L’application de cette loi relative à l’impôt sur le revenu a nécessité une évolution de l’état d’esprit des percepteurs, tout comme des contribuables. Les employés de l’administration fiscale ont reçu une formation extensive, et des campagnes de sensibilisation des contribuables ont été organisées. Du coup, les recettes ont augmenté à partir de 2005/06. Le nombre de contribuables est passé de 1.7 millions en 2005 à plus de 2.5 millions en 2007, et devait atteindre 3.5 millions en 2008/09. Ce chiffre de 3.5 millions peut paraître faible pour une population de plus de 80 millions d’habitants, mais tous les contribuables n’ont pas à remplir de déclaration. Si la seule source de revenus est le salaire, l’impôt est retenu à la source. Les contribuables non salariés doivent remplir une déclaration à la fin de l’année pour leurs revenus supplémentaires. La plupart des 3.5 millions de déclarants sont des entreprises, et quelques rares salariés qui gagnent un revenu complémentaire. Il est nécessaire de garantir le tirage au sort des échantillons soumis à contrôle et d’accroître le rôle des percepteurs dans le recouvrement de taxes, dans les domaines où l’évasion fiscale est importante, notamment chez les professions libérales (médecins, ingénieurs, avocats, etc.).

En mai 2006, les services de l’impôt sur les ventes et de l’impôt sur le revenu ont fusionné pour former l’Autorité fiscale égyptienne (Egyptian Tax Authority – ETA). Cette autorité fiscale propose aux PME un service dédié et des incitations spéciales. Il existe également un service spécial pour les besoins des gros contribuables. Des projets de décentralisation existent, mais sont encore loin d’être réalisés.

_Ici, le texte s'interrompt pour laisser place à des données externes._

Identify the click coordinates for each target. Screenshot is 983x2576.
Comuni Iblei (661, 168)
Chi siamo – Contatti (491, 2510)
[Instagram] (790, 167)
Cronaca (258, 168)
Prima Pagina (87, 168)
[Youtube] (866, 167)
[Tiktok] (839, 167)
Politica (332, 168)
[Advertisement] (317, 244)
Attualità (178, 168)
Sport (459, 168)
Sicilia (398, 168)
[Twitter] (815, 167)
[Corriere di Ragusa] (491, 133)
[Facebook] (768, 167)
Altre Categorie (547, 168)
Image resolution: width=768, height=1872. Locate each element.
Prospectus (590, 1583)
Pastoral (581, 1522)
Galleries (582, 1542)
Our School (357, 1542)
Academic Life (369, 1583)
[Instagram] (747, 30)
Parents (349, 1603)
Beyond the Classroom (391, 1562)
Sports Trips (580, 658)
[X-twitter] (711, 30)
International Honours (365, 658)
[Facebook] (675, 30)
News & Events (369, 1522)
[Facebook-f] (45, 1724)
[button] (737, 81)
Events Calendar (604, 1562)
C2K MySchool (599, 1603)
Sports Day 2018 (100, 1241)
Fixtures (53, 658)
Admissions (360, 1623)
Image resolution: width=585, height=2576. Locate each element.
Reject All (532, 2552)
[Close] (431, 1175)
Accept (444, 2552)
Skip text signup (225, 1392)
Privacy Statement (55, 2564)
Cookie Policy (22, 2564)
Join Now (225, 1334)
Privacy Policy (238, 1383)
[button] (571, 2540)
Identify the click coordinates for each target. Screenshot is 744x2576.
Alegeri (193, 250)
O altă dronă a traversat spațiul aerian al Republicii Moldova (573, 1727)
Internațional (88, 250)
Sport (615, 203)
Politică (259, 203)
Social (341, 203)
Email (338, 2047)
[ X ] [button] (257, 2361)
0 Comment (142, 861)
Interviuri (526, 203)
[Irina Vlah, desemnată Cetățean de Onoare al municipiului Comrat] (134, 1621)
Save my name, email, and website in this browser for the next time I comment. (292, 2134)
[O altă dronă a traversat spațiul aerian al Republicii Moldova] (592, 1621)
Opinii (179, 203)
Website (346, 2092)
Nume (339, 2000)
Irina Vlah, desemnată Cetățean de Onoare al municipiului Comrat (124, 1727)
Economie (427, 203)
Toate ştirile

Le pays a été touché par l’augmentation des cours internationaux de 2007/08. Le choc a été particulièrement prononcé pour les Égyptiens à revenu faible ou moyen, qui dépensent en moyenne 45 % de leur revenu pour se nourrir, et 60 % pour le quintile au revenu le plus faible. Afin d’alléger leur fardeau, le parlement a voté la loi n° 114 en 2008, qui vise à atténuer les effets de la crise sur les niveaux de revenu les plus faibles, tout en garantissant des ressources durables permettant de maintenir la soutenabilité du budget. Par mesure de discipline budgétaire, des mesures de réduction des coûts ont été introduites le 5 mai 2008. Elles ont consisté à réduire partiellement les subventions à l’énergie, de 7.5 milliards EGP, à accroître les taxes sur les cigarettes, à augmenter les frais sur le permis de conduire et les carrières de ciment et à éliminer certaines exemptions au paiement de l’impôt sur le revenu. L’élimination des exemptions fiscales comprend : les intérêts sur les bons du trésor, les bénéfices des institutions d’enseignement, les bénéfices des entreprises à forte intensité énergétique implantées en zone franche, comme les producteurs de produits pétrochimiques, d’engrais et d’acier, ainsi que les compagnies spécialisées dans la production, la liquéfaction et le transport de gaz naturel liquéfié (GNL).

En 2008, la loi n° 196 relative à la taxe foncière a été votée par le parlement. La taxe foncière s’applique aux propriétés résidentielles et commerciales depuis mars 2010. Les maisons et appartements d’une valeur inférieure à 500 000 EGP sont exemptés, alors que les maisons estimées à 1 million EGP sont taxées à hauteur de 660 EGP par an. Les particuliers et les entreprises doivent soumettre leurs registres immobiliers avant la fin mars 2010. Les unités seront évaluées tous les cinq ans et les propriétaires peuvent faire appel de l’estimation de leurs biens dans les 60 jours suivant la décision. Cette nouvelle taxe foncière fait l’objet d’un intense débat, notamment quant à l’exactitude et à l’objectivité des estimations. Elle devrait générer 3.5 milliards EGP par an.

La réforme des douanes se poursuit, pour répondre aux exigences de l’Organisation mondiale du commerce (OMC). La restructuration des droits de douane a réduit le nombre de catégories de 27 à 6, et le taux moyen de 14.6 % à 8.9 %. Les plus importantes réductions concernent les biens de première nécessité. La loi n° 11 de 2009 a encore abaissé les droits de douane sur les biens d’équipement essentiels à la production, certains produits finis médicaux, et les équipements et produits générant des économies d’énergie. Cette réforme n’a pas couvert que la loi et la structure tarifaire, mais aussi les questions procédurales et administratives, les évaluations en douane et le délai de mainlevée, l’automatisation, la mainlevée des biens ex-ante, et le guichet unique.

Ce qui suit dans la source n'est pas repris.